__Problem__:
Set down each line from the line holding "This screenshot has width=899, height=686." to the last line of the entries below, exactly, with both ends included and without pictures.

[Collected data]
_ _ _

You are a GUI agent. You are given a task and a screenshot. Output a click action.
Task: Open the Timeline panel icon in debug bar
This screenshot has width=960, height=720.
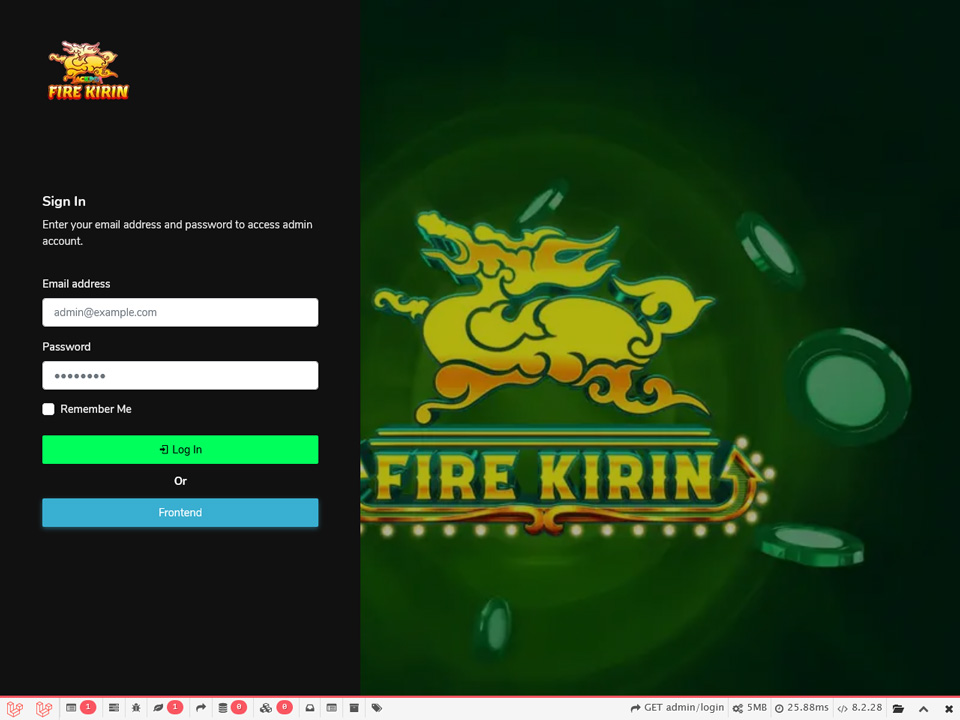[x=114, y=708]
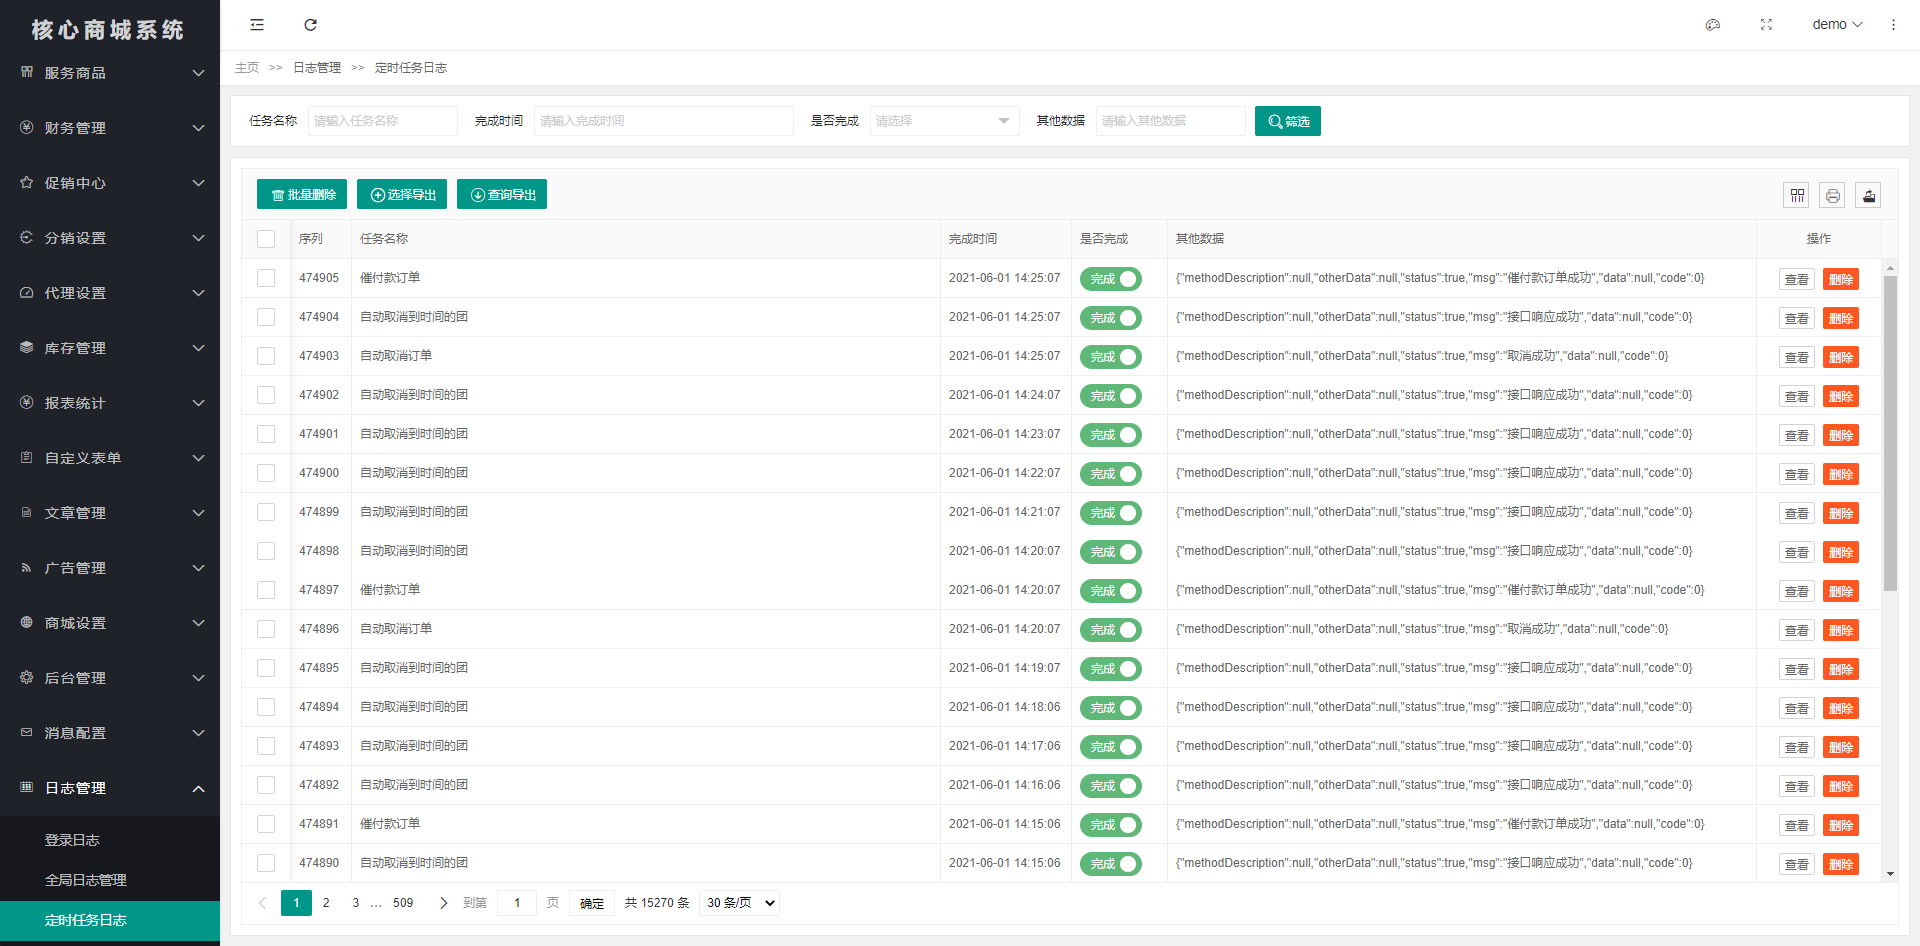Open the 是否完成 dropdown filter
The height and width of the screenshot is (946, 1920).
click(x=944, y=121)
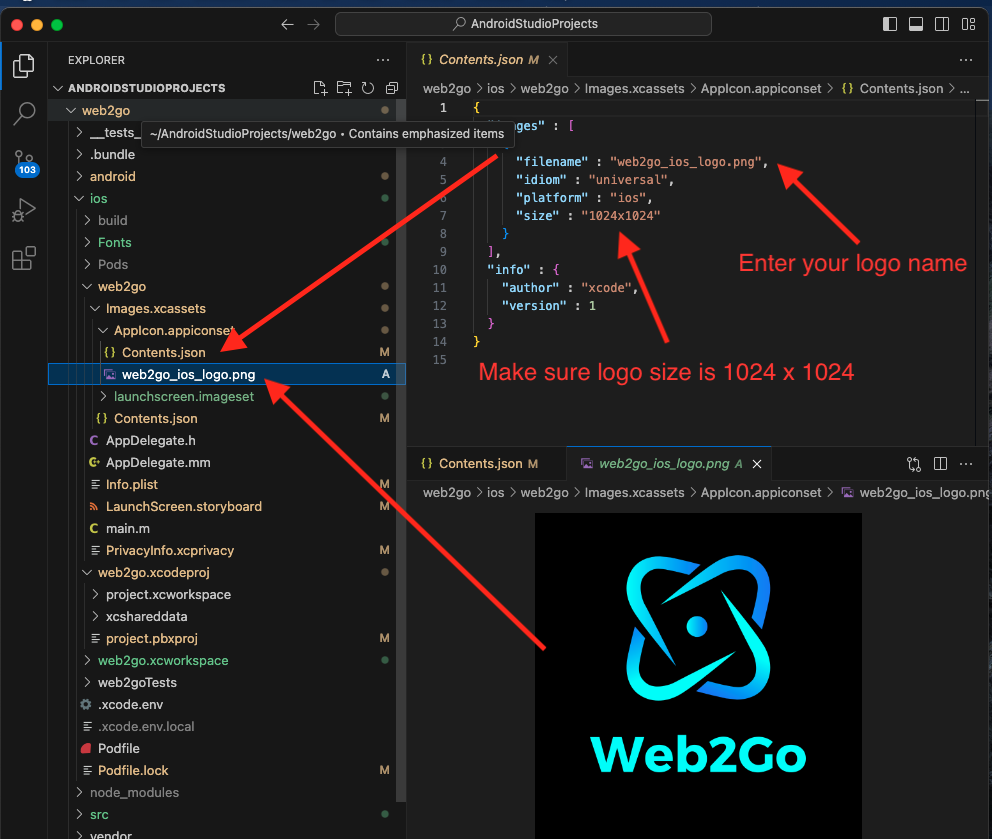Toggle the secondary sidebar layout button

941,24
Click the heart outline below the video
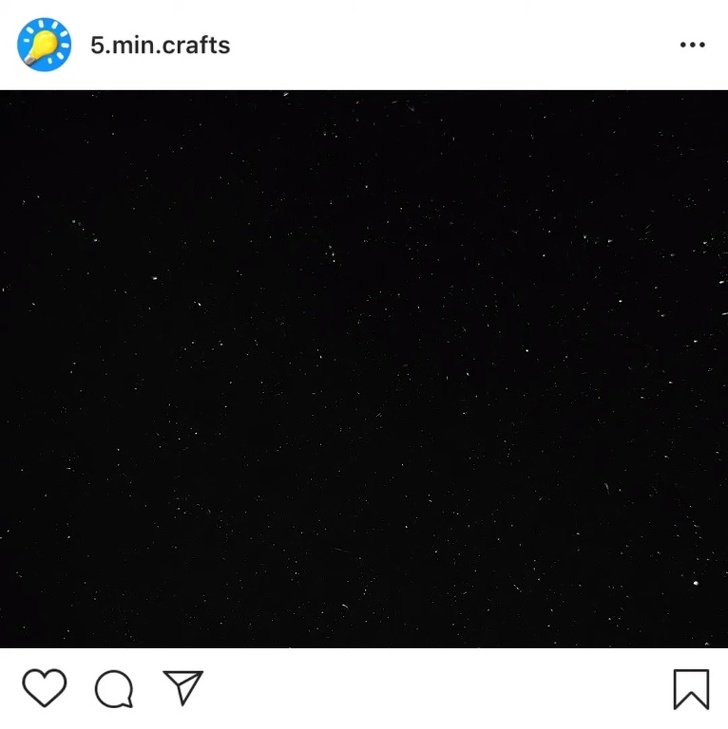This screenshot has height=729, width=728. coord(45,688)
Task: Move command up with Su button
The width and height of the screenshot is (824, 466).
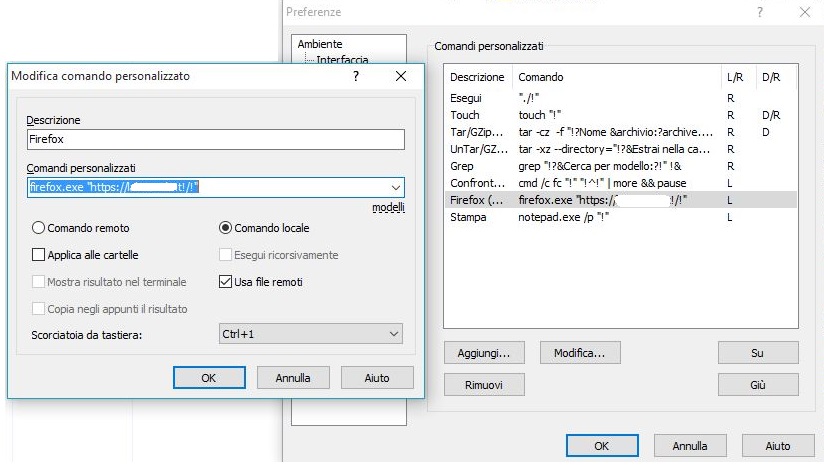Action: [x=757, y=353]
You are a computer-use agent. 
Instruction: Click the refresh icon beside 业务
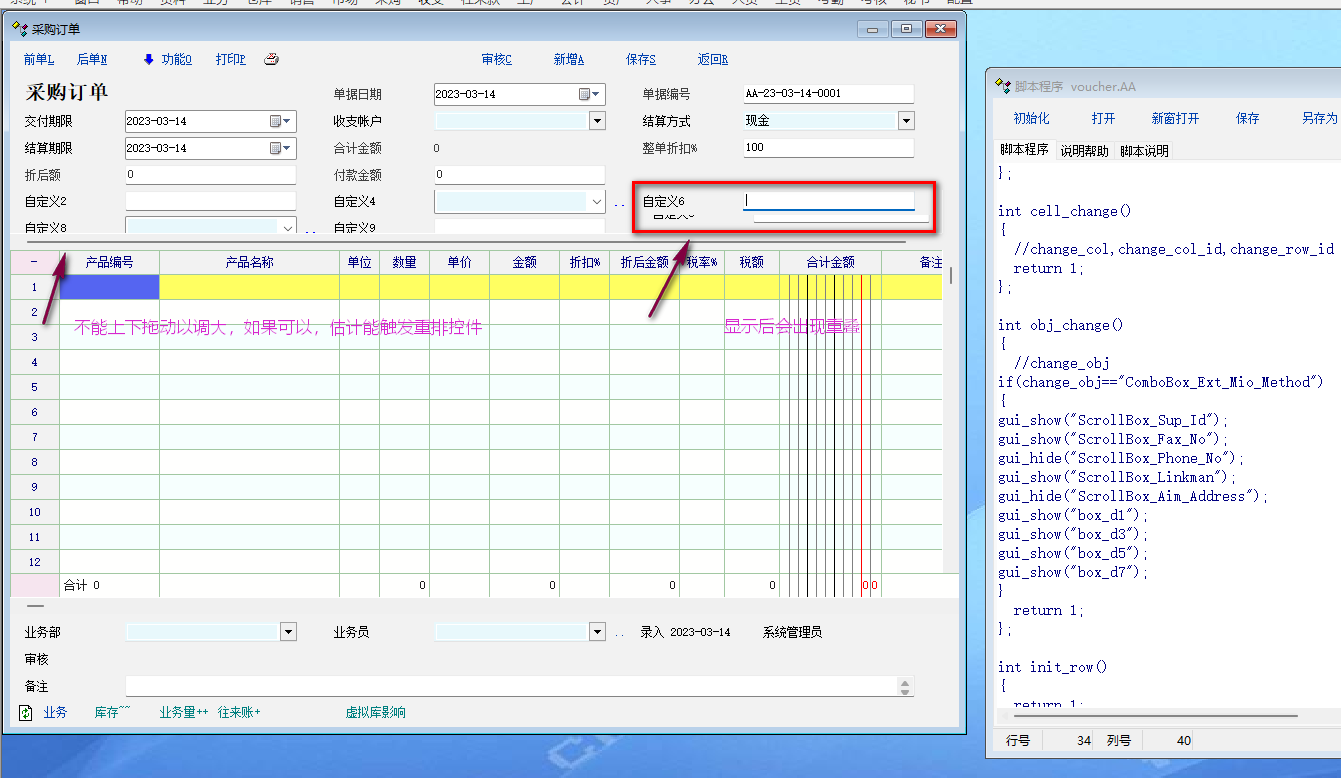click(x=26, y=713)
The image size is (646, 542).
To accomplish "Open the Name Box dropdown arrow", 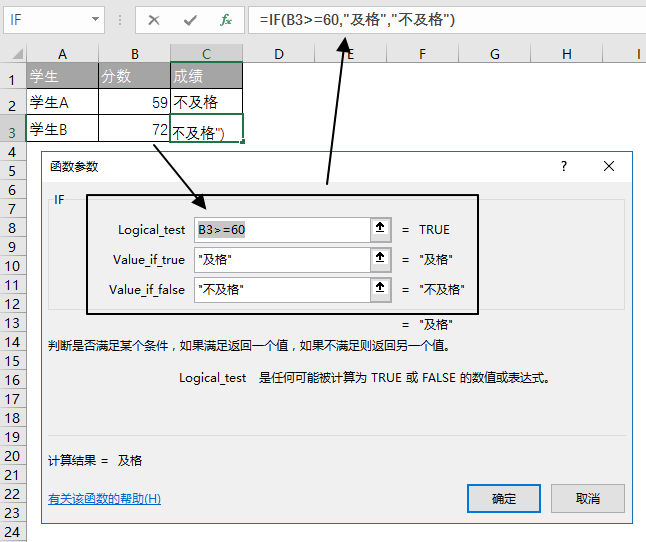I will 96,19.
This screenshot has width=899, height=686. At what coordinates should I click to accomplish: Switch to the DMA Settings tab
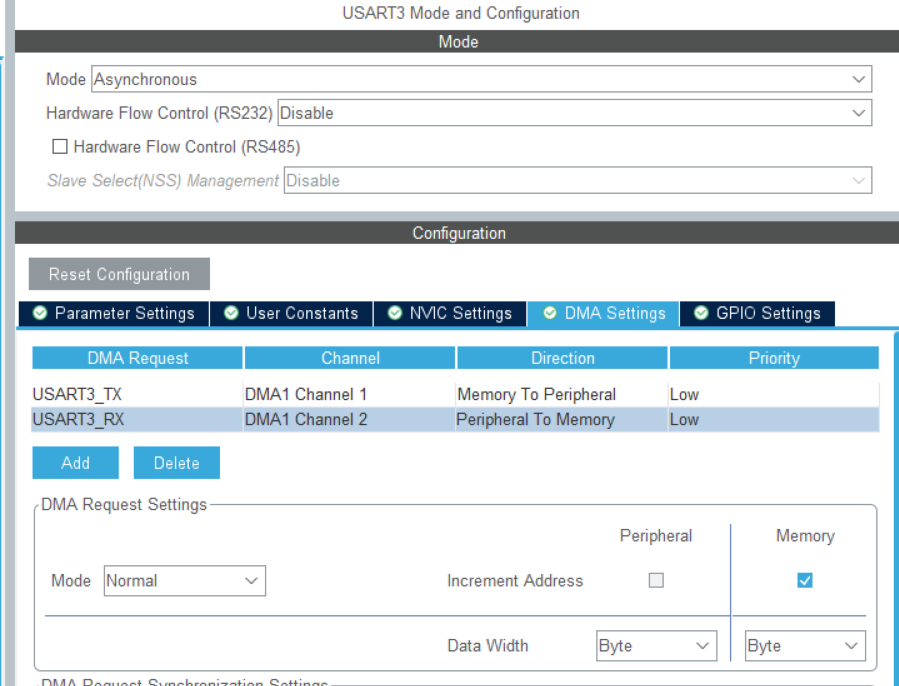[x=604, y=314]
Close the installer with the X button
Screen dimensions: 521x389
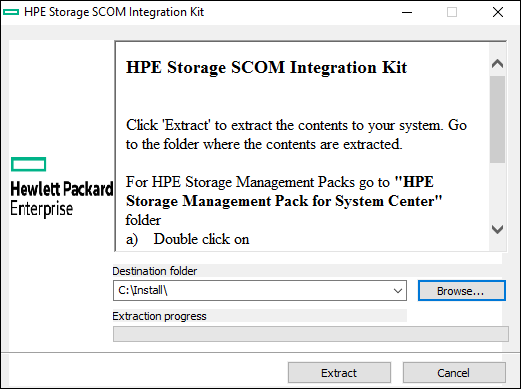click(x=498, y=12)
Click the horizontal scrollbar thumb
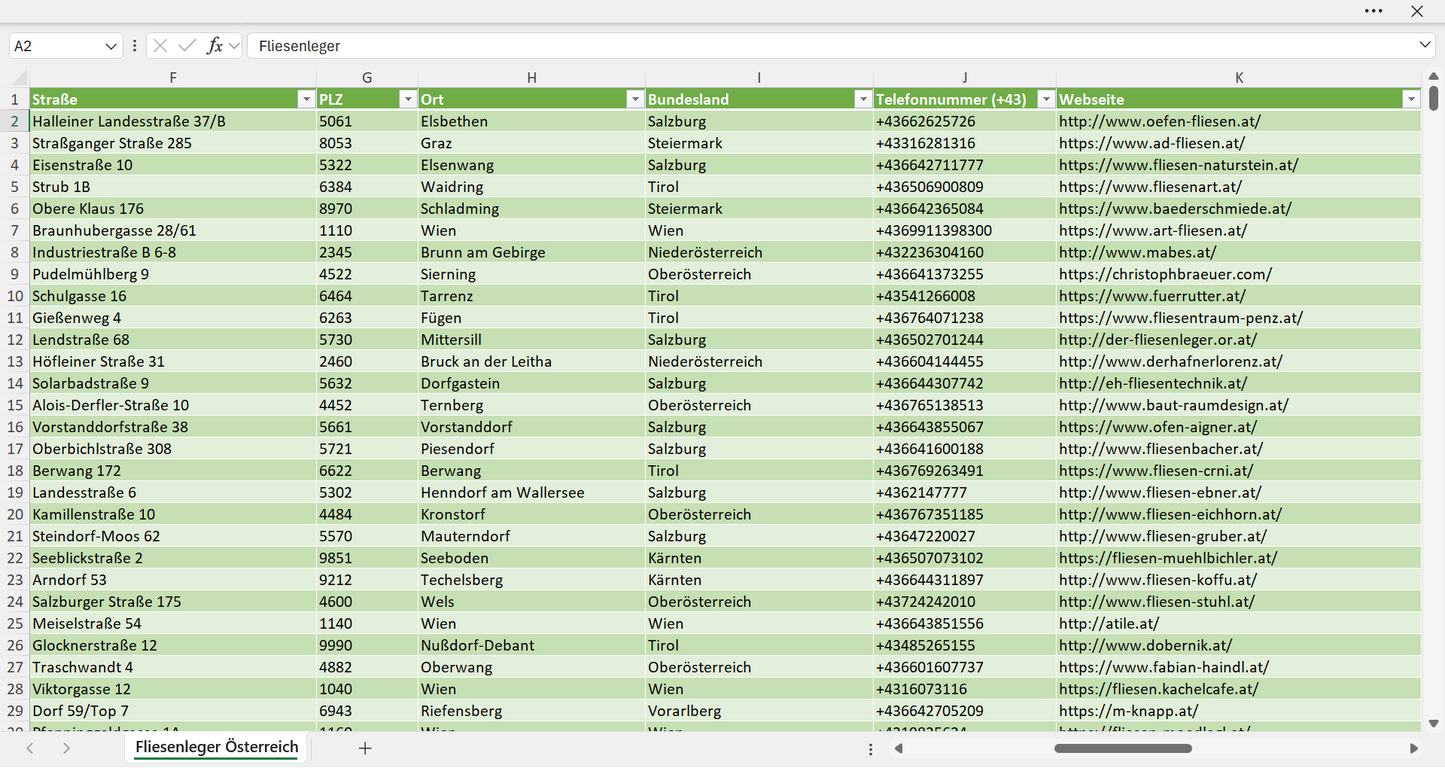 tap(1123, 748)
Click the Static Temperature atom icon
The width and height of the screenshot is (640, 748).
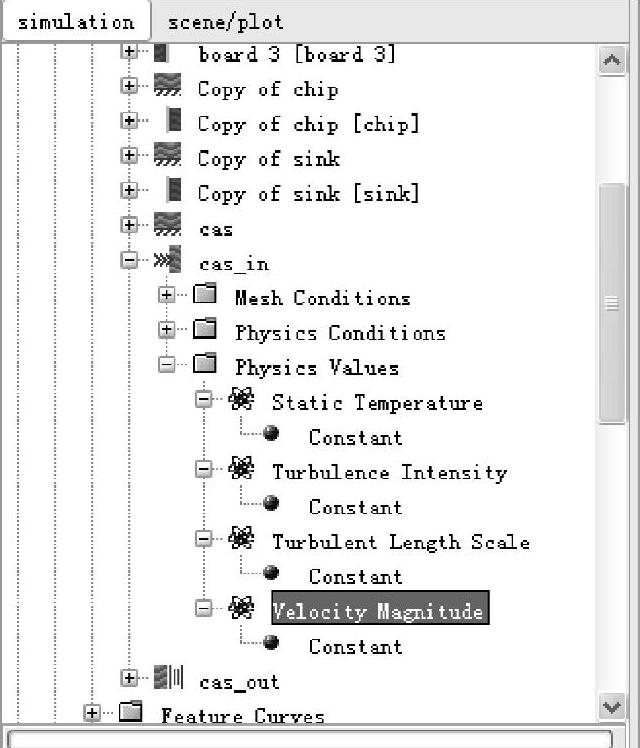pyautogui.click(x=241, y=401)
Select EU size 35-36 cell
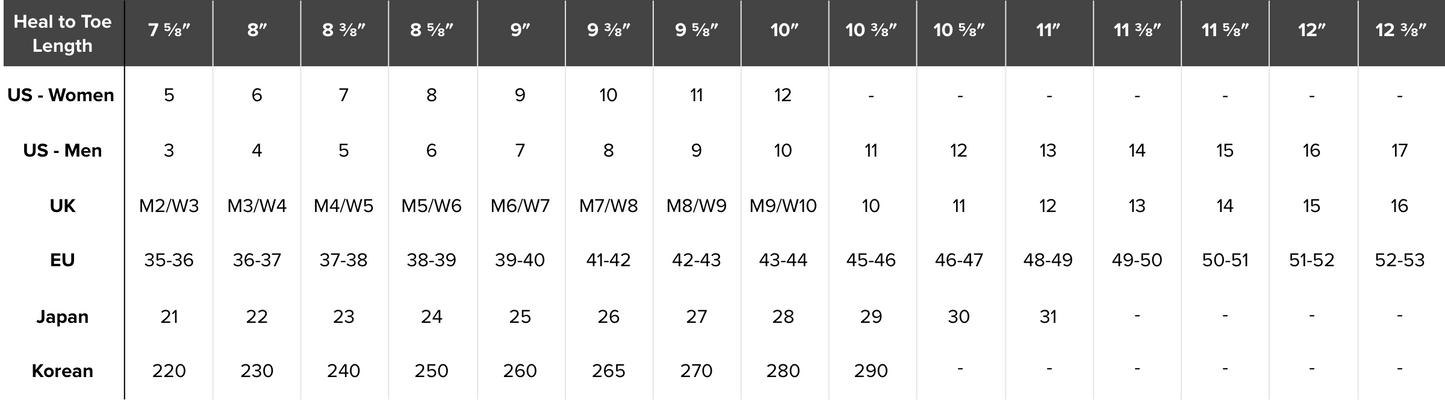 coord(168,261)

_ _ _

__Response to this exercise__:
This screenshot has width=899, height=686. At what coordinates should I click to accomplish: Switch to the DMA Settings tab
[x=604, y=314]
Close the installer with the X button
Screen dimensions: 521x389
click(x=498, y=12)
Click the horizontal scrollbar thumb
 tap(1123, 748)
Click the Static Temperature atom icon
The width and height of the screenshot is (640, 748).
pyautogui.click(x=241, y=401)
Select EU size 35-36 cell
 coord(168,261)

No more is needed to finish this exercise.